In our pilot study minority of false-negative Pap smears (10.4%) was related to true lack of abnormal cells on the slides and were reassessed normal by three experts blinded to the original diagnosis. There may be two causes of this phenomenon: 1) sampling errors or 2) the nature of the lesion which does not allow for proper collection of abnormal cells such as its submucosal location deep in the glands covered by normal epithelium or endocervical localisation. The first is potentially addressed by further training of gynaecologists and midwives to improve sampling quality. The second may be potentially limited by implementation of more sensitive screening tools such as molecular HPV testing. .

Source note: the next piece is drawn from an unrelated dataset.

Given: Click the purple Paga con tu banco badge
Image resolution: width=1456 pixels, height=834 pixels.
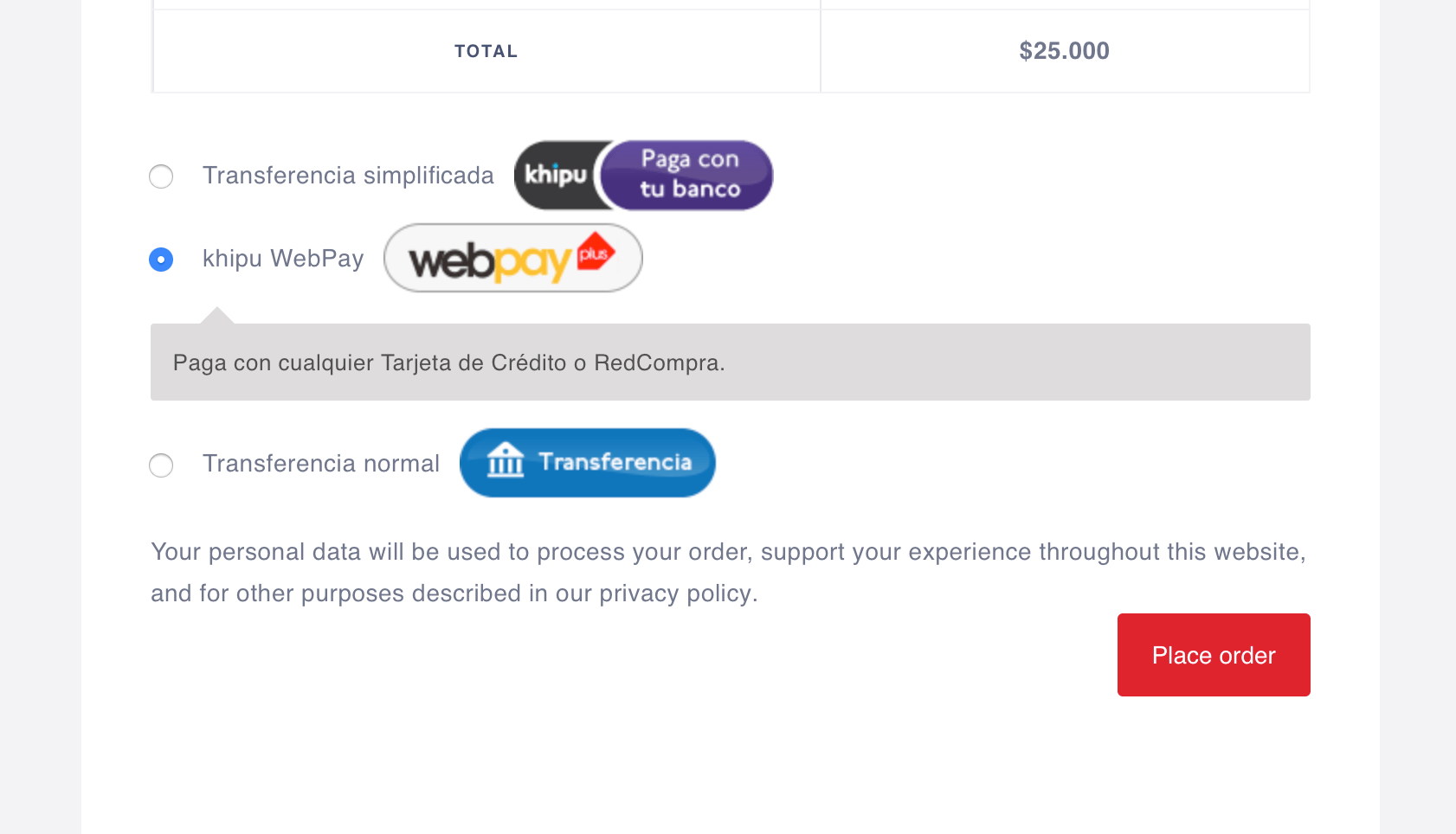Looking at the screenshot, I should tap(687, 176).
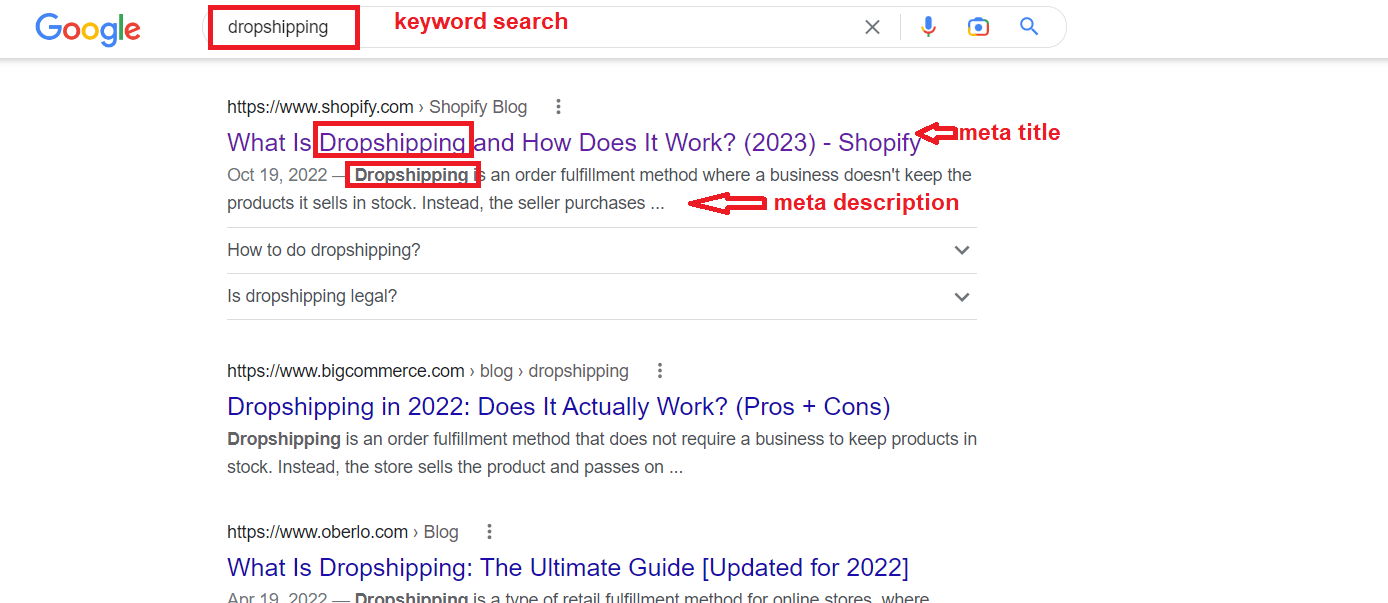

In our study close to 20% of interval CC cancers were adenocarcinomas and this rate is over twice as high as the proportion of this histotype among all diagnosed CCs in Poland. These findings are consistent with many other studies indicating lower sensitivity of cytology in detecting glandular neoplasia than most common squamous cell lesions [27, 28]. In extensively screened populations this may be responsible for a relative increase in adenocarcinoma incidence among all cervical cancer in recent years [29, 30]. .
We are aware of the limitations of our pilot analysis. A relatively small number of slides was reassessed and majority of them (64.6%) was retrieved from just one laboratory for logistic reasons and accessibility. However, we have already initiated revision of all false-negative slides from all laboratories in Poland beginning from 2010 up to most recent times to obtain a full picture of reasons for false-negative reports of cytology results preceding interval cancers in the Polish OCCSP. We have also already used the most difficult and controversial slides as the educational material during organized courses for cytomorphologists. Also, our 3 experts came from one laboratory which could have influence review. At present the review of all accessible false-negative slides is performed by 3 most experienced experts in gynaecological cytology in Poland with more than 30 years of experience, the title of Professor of medicine and extensive background as researchers and trainers. These actions in the framework of quality assessment and assurance should result in more effective CC screening in the country, even after possible changes within the OCCSP i.e. transition to primary HPV-based screening with reflex Liquid Based Cytology incorporated into triage protocols.

Conclusions

In our pilot analysis interpretation errors followed by true absence of abnormal cells on the slides are responsible for false-negative Pap smear results preceding diagnosis of interval CC in the Polish OCCSP. Our pilot results initiated full, comprehensive review of all false-negative slides and further development of quality assurance in the screening program in our country.
.
The authors declare no conflict of interest.